* **Your objective**
Format every line of the entries below as a JSON list of strings, one string per line, and leave out blank lines.

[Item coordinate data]
⟨
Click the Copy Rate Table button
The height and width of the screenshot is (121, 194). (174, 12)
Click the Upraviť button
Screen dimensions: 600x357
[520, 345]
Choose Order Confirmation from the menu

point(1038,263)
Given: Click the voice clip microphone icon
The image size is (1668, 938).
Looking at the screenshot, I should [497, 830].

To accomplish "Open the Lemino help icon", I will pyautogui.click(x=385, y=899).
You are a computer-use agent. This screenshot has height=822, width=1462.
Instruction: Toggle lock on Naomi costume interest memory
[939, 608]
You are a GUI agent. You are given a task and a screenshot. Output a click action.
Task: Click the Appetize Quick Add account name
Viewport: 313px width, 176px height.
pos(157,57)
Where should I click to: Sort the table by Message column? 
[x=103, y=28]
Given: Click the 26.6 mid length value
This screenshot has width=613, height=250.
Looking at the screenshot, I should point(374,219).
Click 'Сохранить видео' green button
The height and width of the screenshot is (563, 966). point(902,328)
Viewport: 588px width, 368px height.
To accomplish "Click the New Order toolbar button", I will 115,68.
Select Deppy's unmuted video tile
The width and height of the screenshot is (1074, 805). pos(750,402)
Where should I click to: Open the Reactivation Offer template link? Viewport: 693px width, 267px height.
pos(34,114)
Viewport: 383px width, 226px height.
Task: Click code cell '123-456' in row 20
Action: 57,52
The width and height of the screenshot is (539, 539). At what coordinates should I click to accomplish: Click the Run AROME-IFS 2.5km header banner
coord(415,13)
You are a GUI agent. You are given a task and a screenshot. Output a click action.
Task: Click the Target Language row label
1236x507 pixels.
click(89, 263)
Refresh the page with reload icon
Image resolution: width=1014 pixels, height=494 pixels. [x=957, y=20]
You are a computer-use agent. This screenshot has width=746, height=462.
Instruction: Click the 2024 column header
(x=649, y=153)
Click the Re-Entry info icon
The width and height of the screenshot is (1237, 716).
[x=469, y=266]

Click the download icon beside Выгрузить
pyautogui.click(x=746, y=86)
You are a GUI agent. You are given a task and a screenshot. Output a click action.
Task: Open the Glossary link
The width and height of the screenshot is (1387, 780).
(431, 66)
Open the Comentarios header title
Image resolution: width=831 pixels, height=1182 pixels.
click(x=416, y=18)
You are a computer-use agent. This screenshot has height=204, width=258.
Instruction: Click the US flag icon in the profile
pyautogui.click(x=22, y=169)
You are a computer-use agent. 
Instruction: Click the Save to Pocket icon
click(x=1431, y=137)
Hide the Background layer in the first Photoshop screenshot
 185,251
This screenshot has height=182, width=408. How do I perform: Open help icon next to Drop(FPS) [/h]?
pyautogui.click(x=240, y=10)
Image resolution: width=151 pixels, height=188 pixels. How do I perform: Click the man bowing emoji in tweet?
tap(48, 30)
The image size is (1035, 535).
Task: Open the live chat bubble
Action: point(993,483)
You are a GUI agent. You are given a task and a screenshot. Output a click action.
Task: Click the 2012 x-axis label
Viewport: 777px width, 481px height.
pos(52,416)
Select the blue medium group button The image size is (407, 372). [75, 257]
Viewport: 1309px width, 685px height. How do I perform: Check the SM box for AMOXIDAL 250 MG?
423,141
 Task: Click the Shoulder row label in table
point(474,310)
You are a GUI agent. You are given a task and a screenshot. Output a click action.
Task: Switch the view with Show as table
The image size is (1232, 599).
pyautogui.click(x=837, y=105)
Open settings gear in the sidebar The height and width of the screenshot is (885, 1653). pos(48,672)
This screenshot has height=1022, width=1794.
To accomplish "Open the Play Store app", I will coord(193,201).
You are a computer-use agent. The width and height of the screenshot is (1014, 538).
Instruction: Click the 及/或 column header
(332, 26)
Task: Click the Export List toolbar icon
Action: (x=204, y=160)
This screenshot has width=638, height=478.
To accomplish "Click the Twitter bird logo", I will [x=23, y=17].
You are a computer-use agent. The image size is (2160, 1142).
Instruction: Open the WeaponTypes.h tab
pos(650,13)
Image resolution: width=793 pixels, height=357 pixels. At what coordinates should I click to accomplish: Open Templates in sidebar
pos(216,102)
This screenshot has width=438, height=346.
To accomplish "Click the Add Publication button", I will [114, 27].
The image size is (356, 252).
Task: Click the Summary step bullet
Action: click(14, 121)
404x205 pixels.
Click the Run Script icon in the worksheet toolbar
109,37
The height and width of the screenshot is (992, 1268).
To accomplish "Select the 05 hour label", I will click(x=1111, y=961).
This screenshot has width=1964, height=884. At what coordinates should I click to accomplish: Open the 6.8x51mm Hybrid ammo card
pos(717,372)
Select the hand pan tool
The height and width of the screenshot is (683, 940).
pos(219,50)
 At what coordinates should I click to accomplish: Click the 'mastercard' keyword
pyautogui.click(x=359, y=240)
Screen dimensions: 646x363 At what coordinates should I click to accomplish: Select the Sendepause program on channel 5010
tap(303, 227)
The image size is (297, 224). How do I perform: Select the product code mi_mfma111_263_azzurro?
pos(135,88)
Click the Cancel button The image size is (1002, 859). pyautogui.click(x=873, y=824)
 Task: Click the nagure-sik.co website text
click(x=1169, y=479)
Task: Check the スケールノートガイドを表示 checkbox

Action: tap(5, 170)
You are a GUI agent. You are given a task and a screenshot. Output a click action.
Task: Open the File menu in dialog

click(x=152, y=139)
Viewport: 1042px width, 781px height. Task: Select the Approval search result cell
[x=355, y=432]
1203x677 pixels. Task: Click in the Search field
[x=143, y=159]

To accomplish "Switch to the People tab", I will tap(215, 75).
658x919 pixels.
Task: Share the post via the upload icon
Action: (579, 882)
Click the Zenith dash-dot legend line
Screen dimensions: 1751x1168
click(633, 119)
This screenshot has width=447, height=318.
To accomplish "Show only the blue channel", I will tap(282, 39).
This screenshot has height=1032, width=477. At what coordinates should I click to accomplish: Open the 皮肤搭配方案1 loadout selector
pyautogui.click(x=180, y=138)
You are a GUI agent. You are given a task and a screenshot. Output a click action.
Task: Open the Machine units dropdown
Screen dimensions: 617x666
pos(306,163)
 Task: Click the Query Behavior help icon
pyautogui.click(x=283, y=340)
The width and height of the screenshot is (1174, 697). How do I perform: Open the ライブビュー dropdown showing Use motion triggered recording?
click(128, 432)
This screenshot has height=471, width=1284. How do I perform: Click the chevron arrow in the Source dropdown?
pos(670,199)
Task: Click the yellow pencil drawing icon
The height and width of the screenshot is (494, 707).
⟩
* **Exercise response**
[
  "Click the Copy Rate Table button",
  "The height and width of the screenshot is (121, 194). (174, 12)",
  "Click the Upraviť button",
  "Screen dimensions: 600x357",
  "[520, 345]",
  "Choose Order Confirmation from the menu",
  "point(1038,263)",
  "Given: Click the voice clip microphone icon",
  "The image size is (1668, 938).",
  "Looking at the screenshot, I should [497, 830].",
  "To accomplish \"Open the Lemino help icon\", I will pyautogui.click(x=385, y=899).",
  "You are a computer-use agent. This screenshot has height=822, width=1462.",
  "Instruction: Toggle lock on Naomi costume interest memory",
  "[939, 608]",
  "You are a GUI agent. You are given a task and a screenshot. Output a click action.",
  "Task: Click the Appetize Quick Add account name",
  "Viewport: 313px width, 176px height.",
  "pos(157,57)",
  "Where should I click to: Sort the table by Message column? ",
  "[x=103, y=28]",
  "Given: Click the 26.6 mid length value",
  "This screenshot has width=613, height=250.",
  "Looking at the screenshot, I should point(374,219).",
  "Click 'Сохранить видео' green button",
  "The height and width of the screenshot is (563, 966). point(902,328)",
  "Viewport: 588px width, 368px height.",
  "To accomplish \"Click the New Order toolbar button\", I will 115,68.",
  "Select Deppy's unmuted video tile",
  "The width and height of the screenshot is (1074, 805). pos(750,402)",
  "Where should I click to: Open the Reactivation Offer template link? Viewport: 693px width, 267px height.",
  "pos(34,114)",
  "Viewport: 383px width, 226px height.",
  "Task: Click code cell '123-456' in row 20",
  "Action: 57,52",
  "The width and height of the screenshot is (539, 539). At what coordinates should I click to accomplish: Click the Run AROME-IFS 2.5km header banner",
  "coord(415,13)",
  "You are a GUI agent. You are given a task and a screenshot. Output a click action.",
  "Task: Click the Target Language row label",
  "1236x507 pixels.",
  "click(89, 263)",
  "Refresh the page with reload icon",
  "Image resolution: width=1014 pixels, height=494 pixels. [x=957, y=20]",
  "You are a computer-use agent. This screenshot has width=746, height=462.",
  "Instruction: Click the 2024 column header",
  "(x=649, y=153)",
  "Click the Re-Entry info icon",
  "The width and height of the screenshot is (1237, 716).",
  "[x=469, y=266]",
  "Click the download icon beside Выгрузить",
  "pyautogui.click(x=746, y=86)",
  "You are a GUI agent. You are given a task and a screenshot. Output a click action.",
  "Task: Open the Glossary link",
  "The width and height of the screenshot is (1387, 780).",
  "(431, 66)",
  "Open the Comentarios header title",
  "Image resolution: width=831 pixels, height=1182 pixels.",
  "click(x=416, y=18)",
  "You are a computer-use agent. This screenshot has height=204, width=258.",
  "Instruction: Click the US flag icon in the profile",
  "pyautogui.click(x=22, y=169)",
  "You are a computer-use agent. ",
  "Instruction: Click the Save to Pocket icon",
  "click(x=1431, y=137)",
  "Hide the Background layer in the first Photoshop screenshot",
  " 185,251",
  "This screenshot has height=182, width=408. How do I perform: Open help icon next to Drop(FPS) [/h]?",
  "pyautogui.click(x=240, y=10)",
  "Image resolution: width=151 pixels, height=188 pixels. How do I perform: Click the man bowing emoji in tweet?",
  "tap(48, 30)",
  "The image size is (1035, 535).",
  "Task: Open the live chat bubble",
  "Action: point(993,483)",
  "You are a GUI agent. You are given a task and a screenshot. Output a click action.",
  "Task: Click the 2012 x-axis label",
  "Viewport: 777px width, 481px height.",
  "pos(52,416)",
  "Select the blue medium group button The image size is (407, 372). [75, 257]",
  "Viewport: 1309px width, 685px height. How do I perform: Check the SM box for AMOXIDAL 250 MG?",
  "423,141",
  " Task: Click the Shoulder row label in table",
  "point(474,310)",
  "You are a GUI agent. You are given a task and a screenshot. Output a click action.",
  "Task: Switch the view with Show as table",
  "The image size is (1232, 599).",
  "pyautogui.click(x=837, y=105)",
  "Open settings gear in the sidebar The height and width of the screenshot is (885, 1653). pos(48,672)",
  "This screenshot has height=1022, width=1794.",
  "To accomplish \"Open the Play Store app\", I will coord(193,201).",
  "You are a computer-use agent. The width and height of the screenshot is (1014, 538).",
  "Instruction: Click the 及/或 column header",
  "(332, 26)",
  "Task: Click the Export List toolbar icon",
  "Action: (x=204, y=160)",
  "This screenshot has width=638, height=478.",
  "To accomplish \"Click the Twitter bird logo\", I will [x=23, y=17].",
  "You are a computer-use agent. The image size is (2160, 1142).",
  "Instruction: Open the WeaponTypes.h tab",
  "pos(650,13)",
  "Image resolution: width=793 pixels, height=357 pixels. At what coordinates should I click to accomplish: Open Templates in sidebar",
  "pos(216,102)",
  "This screenshot has width=438, height=346.",
  "To accomplish \"Click the Add Publication button\", I will [114, 27].",
  "The image size is (356, 252).",
  "Task: Click the Summary step bullet",
  "Action: click(14, 121)",
  "404x205 pixels.",
  "Click the Run Script icon in the worksheet toolbar",
  "109,37",
  "The height and width of the screenshot is (992, 1268).",
  "To accomplish \"Select the 05 hour label\", I will click(x=1111, y=961).",
  "This screenshot has width=1964, height=884. At what coordinates should I click to accomplish: Open the 6.8x51mm Hybrid ammo card",
  "pos(717,372)",
  "Select the hand pan tool",
  "The height and width of the screenshot is (683, 940).",
  "pos(219,50)",
  " At what coordinates should I click to accomplish: Click the 'mastercard' keyword",
  "pyautogui.click(x=359, y=240)",
  "Screen dimensions: 646x363 At what coordinates should I click to accomplish: Select the Sendepause program on channel 5010",
  "tap(303, 227)",
  "The image size is (297, 224). How do I perform: Select the product code mi_mfma111_263_azzurro?",
  "pos(135,88)",
  "Click the Cancel button The image size is (1002, 859). pyautogui.click(x=873, y=824)",
  " Task: Click the nagure-sik.co website text",
  "click(x=1169, y=479)",
  "Task: Check the スケールノートガイドを表示 checkbox",
  "Action: tap(5, 170)",
  "You are a GUI agent. You are given a task and a screenshot. Output a click action.",
  "Task: Open the File menu in dialog",
  "click(x=152, y=139)",
  "Viewport: 1042px width, 781px height. Task: Select the Approval search result cell",
  "[x=355, y=432]",
  "1203x677 pixels. Task: Click in the Search field",
  "[x=143, y=159]",
  "To accomplish \"Switch to the People tab\", I will tap(215, 75).",
  "658x919 pixels.",
  "Task: Share the post via the upload icon",
  "Action: (579, 882)",
  "Click the Zenith dash-dot legend line",
  "Screen dimensions: 1751x1168",
  "click(633, 119)",
  "This screenshot has width=447, height=318.",
  "To accomplish \"Show only the blue channel\", I will tap(282, 39).",
  "This screenshot has height=1032, width=477. At what coordinates should I click to accomplish: Open the 皮肤搭配方案1 loadout selector",
  "pyautogui.click(x=180, y=138)",
  "You are a GUI agent. You are given a task and a screenshot. Output a click action.",
  "Task: Open the Machine units dropdown",
  "Screen dimensions: 617x666",
  "pos(306,163)",
  " Task: Click the Query Behavior help icon",
  "pyautogui.click(x=283, y=340)",
  "The width and height of the screenshot is (1174, 697). How do I perform: Open the ライブビュー dropdown showing Use motion triggered recording?",
  "click(128, 432)",
  "This screenshot has height=471, width=1284. How do I perform: Click the chevron arrow in the Source dropdown?",
  "pos(670,199)",
  "Task: Click the yellow pencil drawing icon",
  "The height and width of the screenshot is (494, 707)."
]